Geçenlerde çocukluğumuzu birlikte geçirdiğimiz, çocuklarımızı birlikte yaptığımız, -bu cümle yanlış anlaşılabilir düzeltiyorum - aynı dönemlerde çocuk sahibi olup birlikte büyüttüğümüz sevgili dostlarımın, kendi kızım kadar sevdiğim, kızı evlendi.  Klasik bir cümledir ama demeden edemeyeceğim, Ben senin doğduğun günü hatırlıyorum, şimdi de evleniyorsun, o kadar oldu mu yaaa!  Evet olmuş. O kadar olmuş. Sevgili ‘Pitili’ bu kadar büyümüş. (Bakınız Ters Köşe 25 Temmuz 2012, veya bakmayınız, tercih sizin)

Aslında her şey yaklaşık 15 ay önce bir akşamüstü boy frenk’in, görl frenk’e yaptığı teklifle bugünlere geldi. Candan, içten, mütevazı ve duygusal bir teklif... Gönülden bir “Evet” cevabını müteakiben uzuuun süren hummalı bir çalışmaya start verdi. Önce nikâh, sonra düğün, hangi tarih, saat kaçta, nerede, nasıl, davetliler, kıyafetler, provalar, yakın akrabaların durumu, düğün arabası, gelinin buketi, nedimeler, kortej, kim kiminle oturur, kim kimi görmek istemeyebilir, gerekli ve dahi pek çoğu gereksiz uzayıp giden bir liste... Böyle kısa kısa yazdığıma bakmayın, yazarken kolay tabii,  bunlardan her biri bir ana başlık, her biri aylar süren titiz çalışmalar, bitmek bilmeyen ama her biri ayrı bir mutluluk, tatlı bir heyecan kaynağı uğraşlar.  Benim sevmediğim, daha doğrusu daha başıma gelmedi, tabii ki tam olarak bilemem ama bu kadar yoğun uğraşlar ve yüksek tempolu bir dönemden sonra, düğün günü de gelip geçtiğinde, sabah kalkıldığında “eee; bu gün ne yapıyoruz?” sorusuna verilecek cevabının koskoca bir “hiç” olması. Üstelik bir de ‘minik’ kuşlardan birinin artık evde olmaması durumu da promosyon olarak yanında bedava.

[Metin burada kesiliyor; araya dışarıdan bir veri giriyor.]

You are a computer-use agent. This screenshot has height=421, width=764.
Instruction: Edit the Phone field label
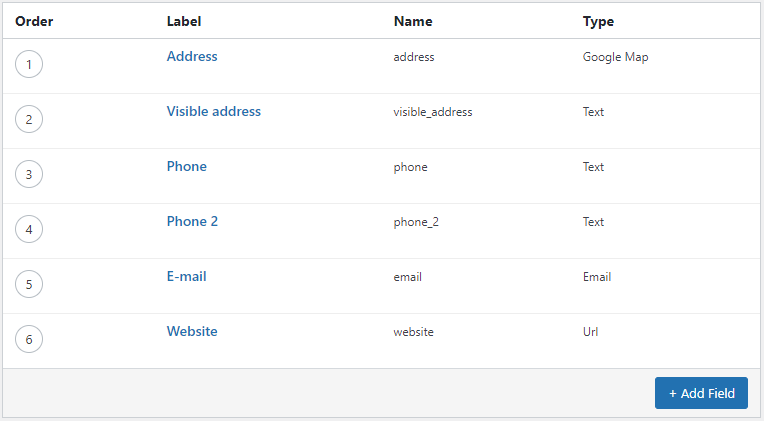(187, 167)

 ‘O’ gün, yani düğün günü sabahı, erkenden, ama gerçekten erkenden ‘bizim taraf’ olan kız tarafının evindeydik.  Havada heyecanın yoğunluğu maddeleşmiş size çarpmakta.  Anneanne, teyzeler, yeğenler, kuzenler, çoluks, çocuks... Tam bir gelin evi.  Ben, ‘an’ fotoğrafı yakalamak üzere ‘pitili’ ve tüm şürekâsını takipteyim. Bakıyorum da aslında ‘her an’ bir ‘an’... Ah be Pitili bu kadar çabuk büyümen şart mıydı?  Evin içinde önceden planlanmış; genel koordinatör gelinin annesi yönetiminde işler tıkır tıkır ilerliyor. Herkes bir saç baş yaptırma telasında, makyajlar yapılıyor, sinagogun içindeki yoğun güneşten korunmak için ‘şapo’lar daha üzerlerinde eşofman olan düğün sahiplerine büyük bir özenle giydiriliyor. Şimdilik altı kaval üstü şişhane modeli... Askılardaki elbiseler ümit vadediyor. Salondaki kahvaltı masasına (badi wey; foot&more döktürmüş) ara sıra uğrayarak, hem atıştırıyorum hem de alt kat, üst kat, bizim kat, her yeri dolanıyorum... Kilolarca  ‘o an’ fotoğrafı objektifimden giriyor. Evi yavaş yavaş muhteşem bir şıklık havası sarıyor. Heyecan iyiden iyiye artmış durumda. Malum sınırlı zaman çabucak tükeniyor. Önce duvak giyiliyor. Bir kısım gözlerde buğulanma, sonra gelinlik giyiliyor, diğer kesim gözlerde buğulanma... Gelin odadan çıkıp salona geliyor bir alkış bir kıyamet, kalan gözlerde buğulanma... Sis mi var ne?  Dışarıda davul sesleri, gelini çağırıyor.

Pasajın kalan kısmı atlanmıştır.